Я посмотрел на него и сунул руку во внутренний карман, чтобы достать бумажник.
— Я уже сказал, кто я, — ответил я.
То ли он ожидал, что я выну из кармана что-то другое, то ли просто надеялся испугать меня, но только он держал руки за спиной; и как раз когда я вынул бумажник, его правая рука выхватила что-то из его кармана. Увидев бумажник, он быстро отвел руку за спину, но я успел заметить отблеск света на длинном лезвие ножа. Такой милый, бесправный малыш!

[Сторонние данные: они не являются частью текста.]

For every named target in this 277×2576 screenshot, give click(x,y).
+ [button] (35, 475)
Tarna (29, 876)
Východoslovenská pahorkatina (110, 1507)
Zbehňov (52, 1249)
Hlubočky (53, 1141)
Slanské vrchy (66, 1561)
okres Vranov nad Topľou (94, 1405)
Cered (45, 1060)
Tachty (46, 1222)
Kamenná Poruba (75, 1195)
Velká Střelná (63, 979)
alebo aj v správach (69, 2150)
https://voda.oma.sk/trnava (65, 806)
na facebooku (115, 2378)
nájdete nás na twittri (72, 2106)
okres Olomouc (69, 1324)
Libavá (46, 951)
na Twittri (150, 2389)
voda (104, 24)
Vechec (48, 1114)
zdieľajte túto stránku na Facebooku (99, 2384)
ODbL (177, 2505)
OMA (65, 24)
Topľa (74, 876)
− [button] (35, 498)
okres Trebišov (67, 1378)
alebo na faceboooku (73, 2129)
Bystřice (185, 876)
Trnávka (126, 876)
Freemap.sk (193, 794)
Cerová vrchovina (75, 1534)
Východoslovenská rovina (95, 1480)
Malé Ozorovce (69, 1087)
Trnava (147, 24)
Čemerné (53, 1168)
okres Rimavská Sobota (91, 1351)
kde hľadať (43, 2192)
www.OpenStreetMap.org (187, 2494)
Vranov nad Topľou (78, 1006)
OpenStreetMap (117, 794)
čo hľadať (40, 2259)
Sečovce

Уж так мне его стало жаль.
Я раскрыл бумажник и показал ему фотокопию моего удостоверения, а потом показал его и трем остальным. Это не произвело на них впечатления.

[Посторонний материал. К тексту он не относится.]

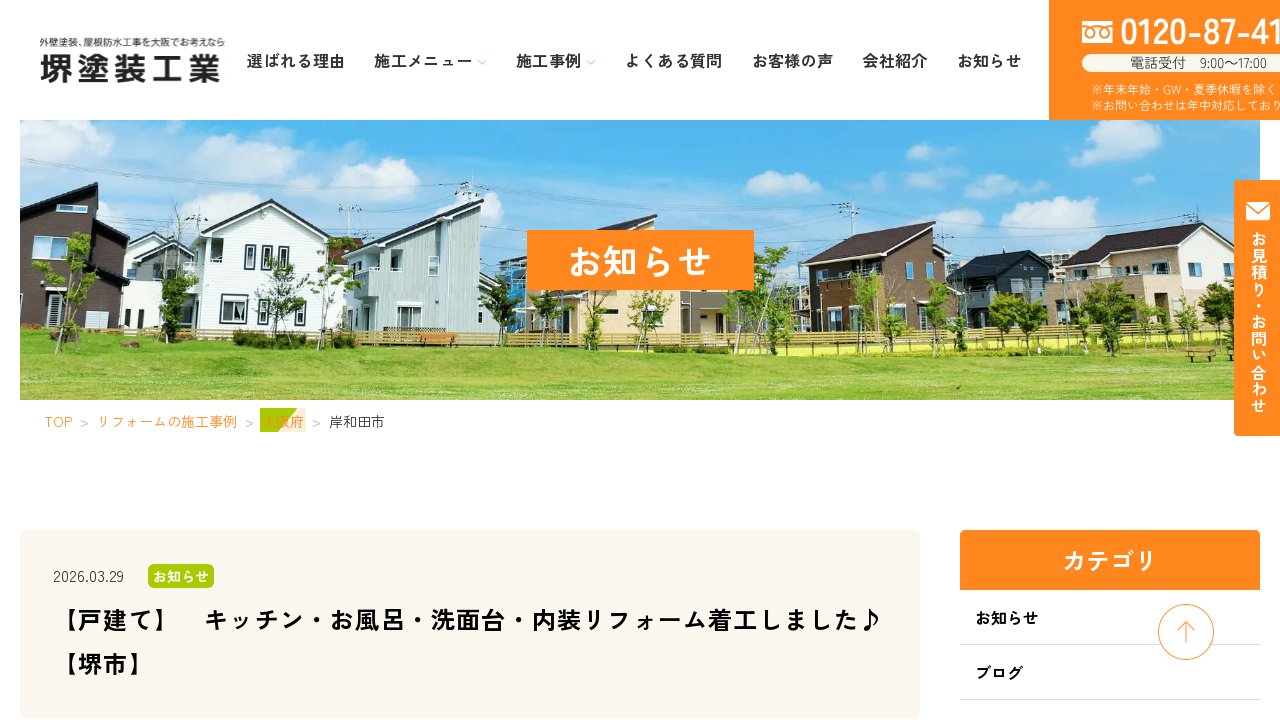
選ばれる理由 (362, 60)
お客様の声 (772, 60)
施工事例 (578, 60)
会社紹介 (855, 60)
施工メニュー (474, 60)
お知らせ (930, 60)
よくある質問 (675, 60)
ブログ (999, 672)
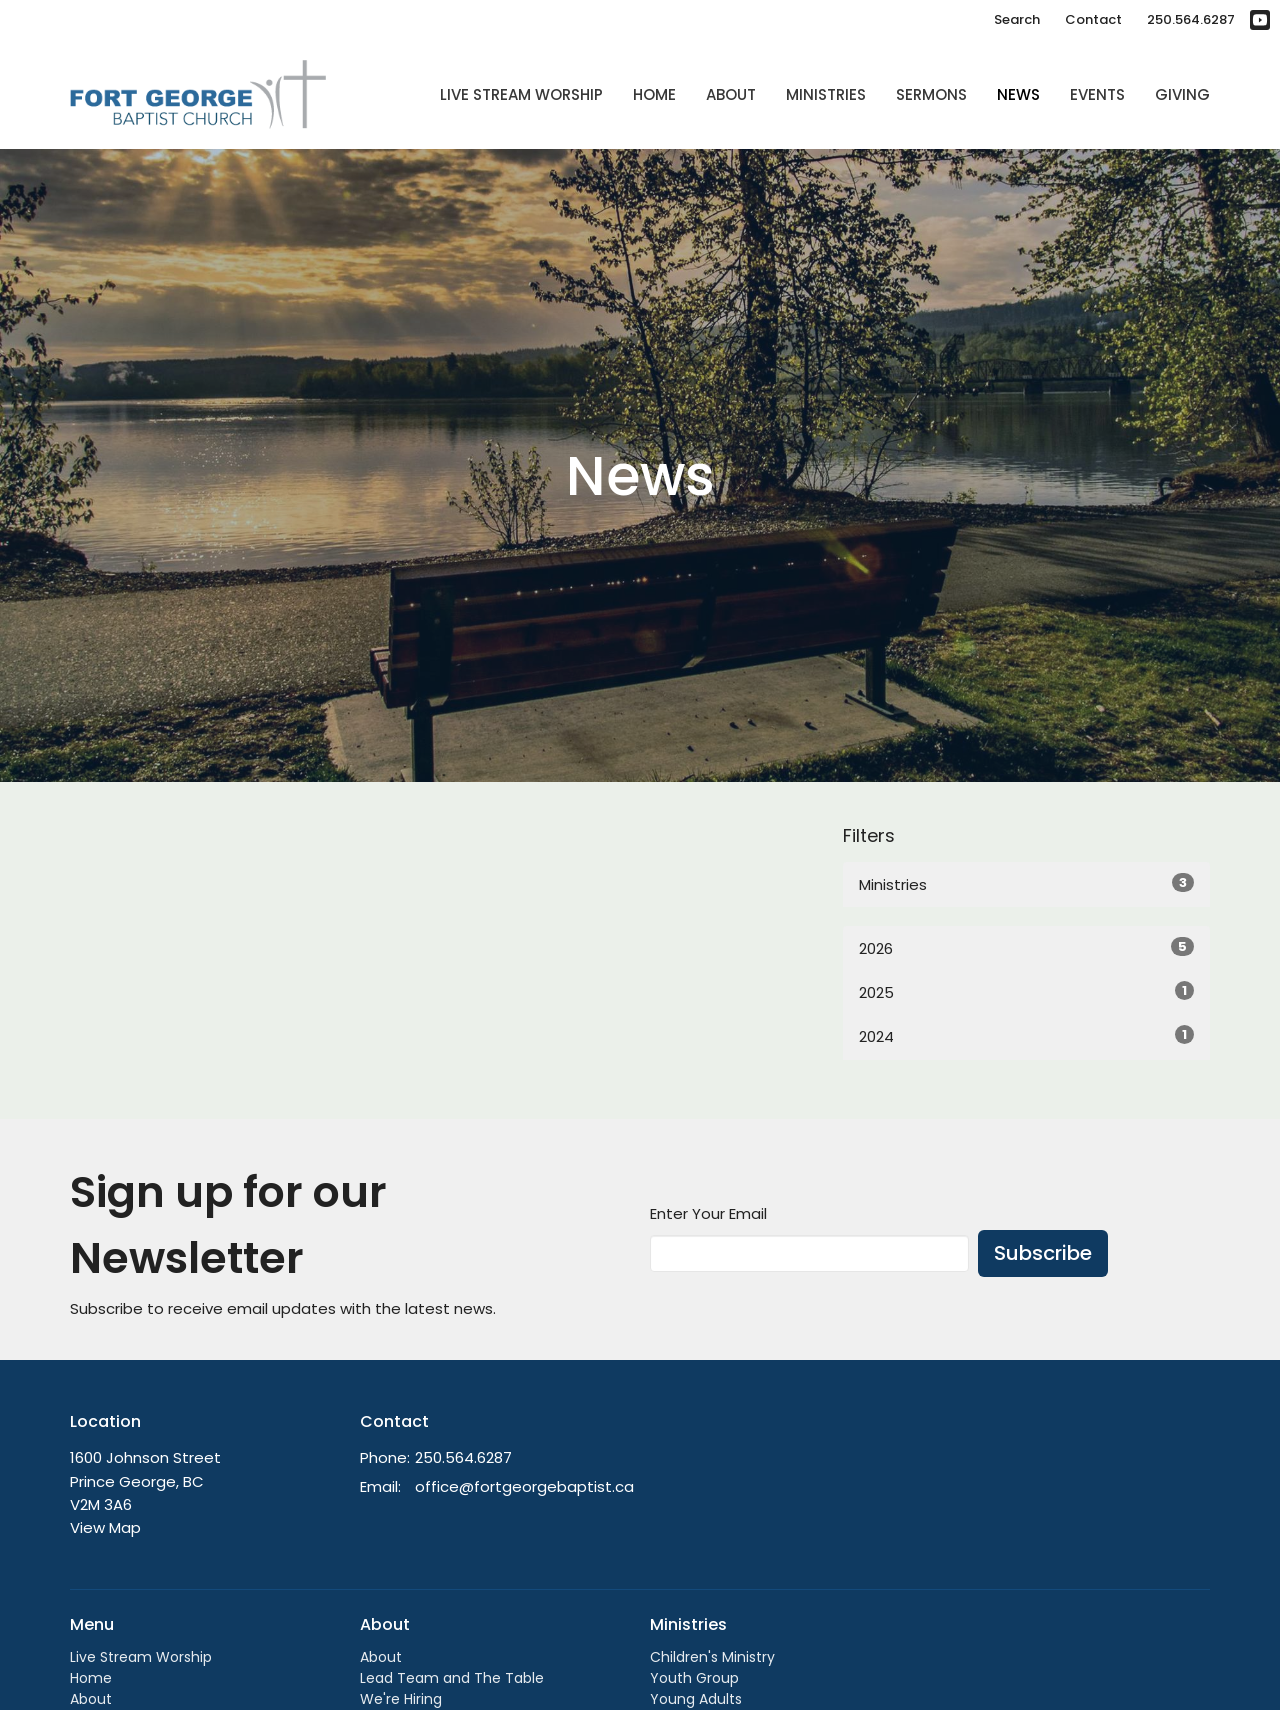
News (1018, 94)
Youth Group (694, 1678)
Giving (1182, 94)
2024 (1026, 1036)
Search (1017, 19)
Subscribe (1043, 1253)
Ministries (826, 94)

— A-а, самозванец-полицейский, — сказал Крыс. Раздались грубые смешки. Я посмотрел на Крыса.
— Начнем с тебя, — сказал я. Я вынул из кармана любительскую фотографию Пэм, взятую мной из альбома м-ра Фрэнклина, и протянул ее ему. Я ничего не сказал — я хотел видеть, как он будет реагировать.
Он взглянул на фотографию. И стал пристально ее рассматривать. Наконец, облизнув губы, он скосил на меня глаза.
— А зачем мне это?
— Ты ее знаешь?
— He-а. На кой она мне, дубовая ты голова?
— Передай дальше, — велел я. — Пусть каждый посмотрит.
Он все так же, искоса, следил за мной, и сначала мне показалось, что он не собирается повиноваться. Потом он пожал плечами:
— Почему бы и нет? — Он показал фотографию трем своим товарищам, стоявшим поблизости, и те молча покачали головами; потом Крыс направился к ближайшему стулу, на котором примостилась юная парочка, дал им фотографию и что-то пробормотал. Низкорослый коренастый подросток присоединился к Крысу, и оба начали шептаться, временами бросая на меня быстрые взгляды. Через несколько секунд к ним подошли и остальные двое. В то время как фотография передавалась по кругу, я отошел к стене и прислонился к ней спиной. Я хотел стать так, чтобы видеть все лица, — но, главное, я хотел иметь за спиной эту стену; то, что здесь происходило, мне не нравилось.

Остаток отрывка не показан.